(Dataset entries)

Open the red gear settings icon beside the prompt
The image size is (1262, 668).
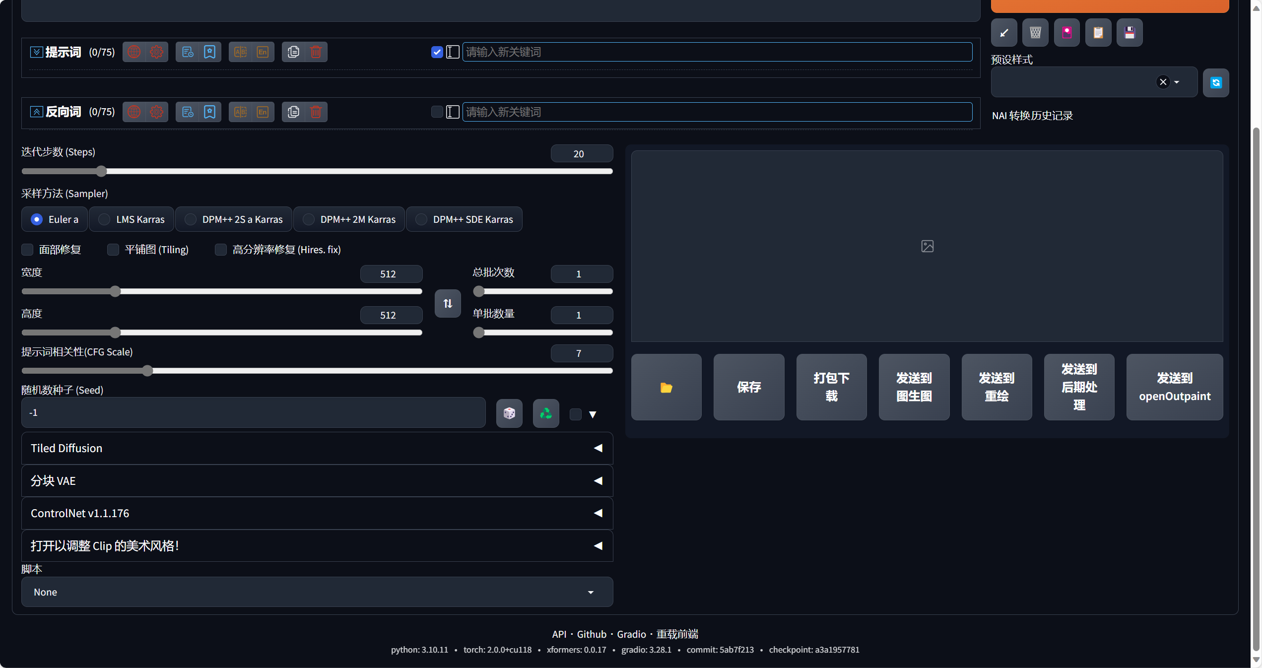click(156, 52)
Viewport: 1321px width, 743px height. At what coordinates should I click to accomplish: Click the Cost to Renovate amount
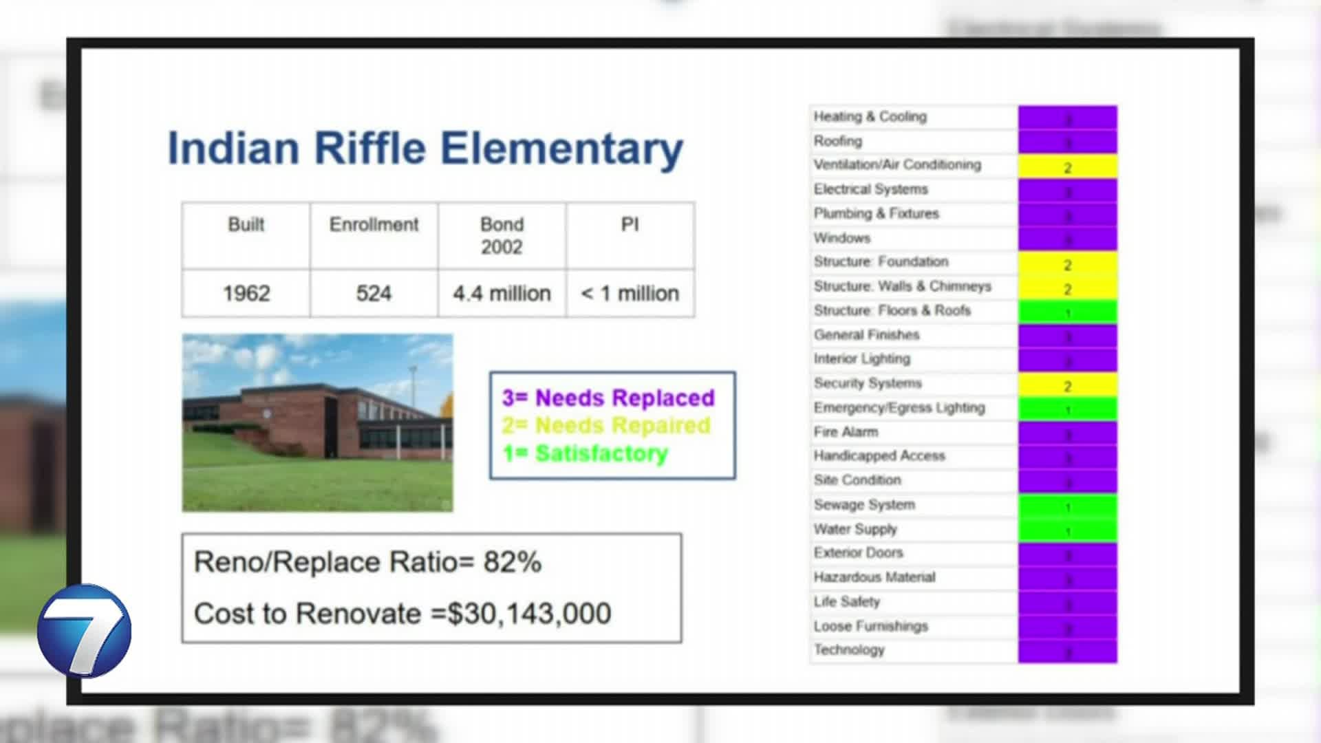(528, 613)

**What you need to do**
Take the line containing "Viewport: 1321px width, 743px" and all lines after it to the end of the data above, and reproduce them exactly, leaving out pictures. Nothing else belongs in the copy.

**Response area**
Viewport: 1321px width, 743px height. At what coordinates should I click to accomplish: Click the Cost to Renovate amount
(528, 613)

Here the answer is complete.